• Dic. 10, 2010, 5:09 p.m.
Empecé a disfrutar la Navidad cuando dejé Managua y me mude definitivamente a Granada, ya a una edad adulta hace casi una década.

En principio, desde niño me gustó la Navidad, una fecha ajustada a rituales, vísperas, preparativos de nostalgias, vacaciones de la escuela, comidas alegres y especiales, algunas visitas inesperadas y bendiciones por todos lados.

Cuando llegué a Granada y tuve ese elemento de comparación, me di cuenta de algo esencial: no es que me había vuelto adulto y abandonado ese alegre espíritu navideño de mi infancia, sino que la ascendente y agobiante cultura de publicidad y consumo hacían de Managua en esa fecha una celebración de estrés y nauseas.

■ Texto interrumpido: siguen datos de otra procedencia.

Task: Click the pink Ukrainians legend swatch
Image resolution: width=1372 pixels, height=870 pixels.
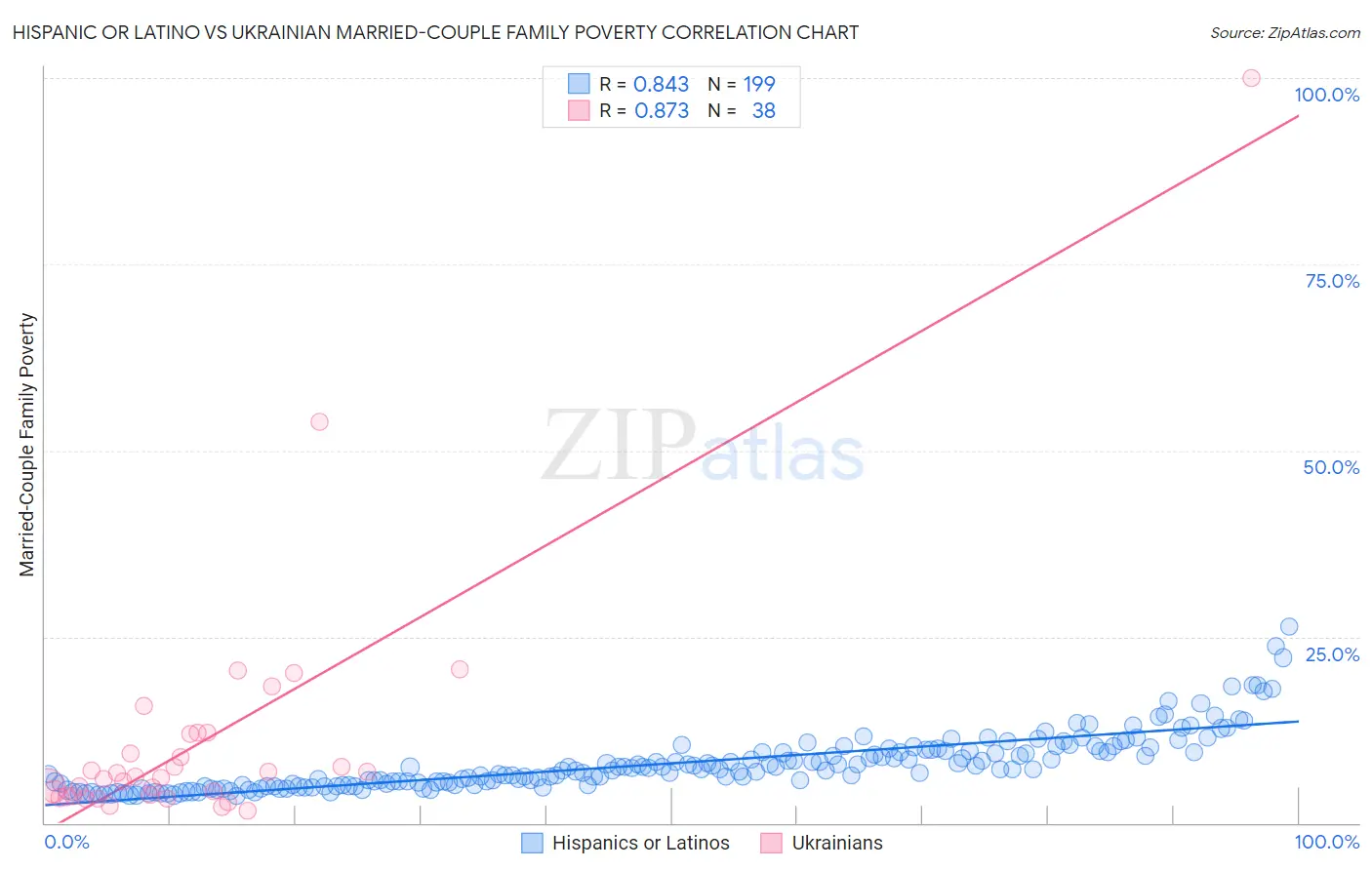Action: 772,843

La Navidad en Managua es un “tuco” de regalo triste que hay que coger un carro para irlo a comprar, para irlo a dejar o para irlo a traer con amortiguadores gastados esperando no ser cazado por algún oficial de transito que busca lo que no queremos dar.

En los pueblos en cambio la Navidad es diferente. La publicidad no da abasto para inmiscuirse en todos lados. Sus pobladores se conocen y saben exactamente dónde conseguir lo que buscan, quién lo da más barato o quién trajo algo novedoso. La navidad es kitsch, llena de decoraciones pólvosas y desfasadas. Es sencilla, corta y se camina.

Se caminan las horas como mañana que llegará la Virgen a la casa del vecino, la barata anunciará algún bailongo con luces blancas de neón, doña Tuta intentará superar el nacimiento de doña Nona y un griterío de niños con sus dianas me levantarán todas las madrugadas junto a pájaros asustados que despertarán con frío y más temprano.

Sí, Navidad sin Managua, Navidad con Granada. Pero mis mayores deseos de una Feliz Navidad a los nicaragüenses de todo el mundo. Nos vemos en el 2011, un año de instauraciones y éticas corridas por el vicio del poder. Pero aún es 2010… a disfrutar.